Algo de esto está en "Poética del cine" (2000), que es más una serie de de preguntas sobre qué significa narrar antes que un manual de cinematografía. Siempre me he preguntado sobre el lugar del que viene la inteligencia de Ruiz y siempre me ha parecido difícil responderlo, como si él -sus películas, su escritura, sus entrevistas- perteneciesen a una especie de orden perdido del que él es el último representante. Ese orden descansa en la oralidad de sus cintas, en esa habla chilena contradictoria y que es disparada hacia adelante sin remisión, retorcida siempre sobre sí misma. Ruiz es un testigo e inventor de esa lengua, que coge al vuelo como si se tratase de un registro aunque en realidad es un artificio, una suerte de cuento chino, de paradoja. Cito a Ruiz: "A uno de nosotros, paseando un día por la calle San Diego, en Santiago de Chile, y al pasar ante una sala de cine, le vienen ganas de entrar en ella. No hay nadie en la boletería que le venda una entrada, ninguna cinta se anuncia en el afiche, pero desde afuera se escuchan los efectos sonoros de una película de guerra, así como los compases de una música familiar, índices claros de que al interior tiene lugar una proyección. Nuestro amigo entra para no salir nunca más de allí. Tan realista es la película, que nuestro camarada no tendrá jamás la certeza de haberla dejado. Hablo, se entiende, de un film total, el cual no estaría dirigido sólo a la vista y al oído, sino a todos los sentidos: olfato, tacto, gusto. Unas minúsculas contracciones musculares darían a pensar que corremos, saltamos o que acariciamos el cuerpo de una mujer que amamos, mientras que una vaga salivación bastaría para mimar el apetito. El paso del tiempo sería difícil de apreciar: los instantes serían eternos, los minutos prolongarían su duración, las horas transcurrirían laboriosamente, los días desfilarían, los meses correrían y los años volarían (cito, por supuesto, al poeta Nicanor Parra)".

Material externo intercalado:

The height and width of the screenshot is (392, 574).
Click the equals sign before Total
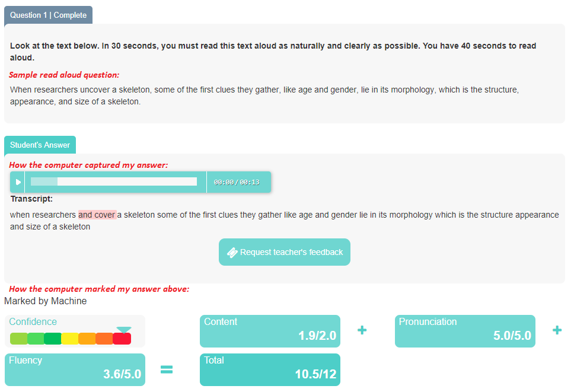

Por lo mismo, a ratos me pregunto qué trataba de captar Ruiz con sus cintas. "Tres tigres tigres" está dedicada a Joaquín Edwards Bello, Parra y al Colo Colo y, en sus primeros minutos, alguien le indica a una dirección a un chofer. Esa dirección es una línea torcida que cruza la ciudad de Santiago, pero también un modo de describirlo: la cinta sucede en tiempos de espera, en departamentos de paso y bares y fondas, en una ciudad que está filmada sin ningún deseo de representación. La película es, por ende, otra línea torcida. No es raro. En el fondo la cinta está construida sobre los murmullos que habitan el tiempo muerto, sobre conversaciones vacías, sobre un humor sin destinatario alguno. Hay algo de valentía en ese gesto porque es una epopeya del aburrimiento, un surrealismo dejado a la intemperie, podrido en la realidad. Nada hay de documental en la cinta pero es eso lo que sobrevive de ella, a la deriva de cualquier interpretación formal. Quizás la memoria del pasado, antes que de imágenes, esté compuesta de esas voces falsas, de esa literatura perfecta que Ruiz inventó haciendo hablar a sus personajes. Esa literatura está hecha del sonido del pasado que corresponde a un acento perdido o un eco suelto; es una lengua mascullada como un susurro. Ahí, la oralidad es el verdadero país inventado de la cinta, un territorio singular, una frontera que se atraviesa y que, antes de ser traslúcida, se exhibe como es el más peligroso de los bosques.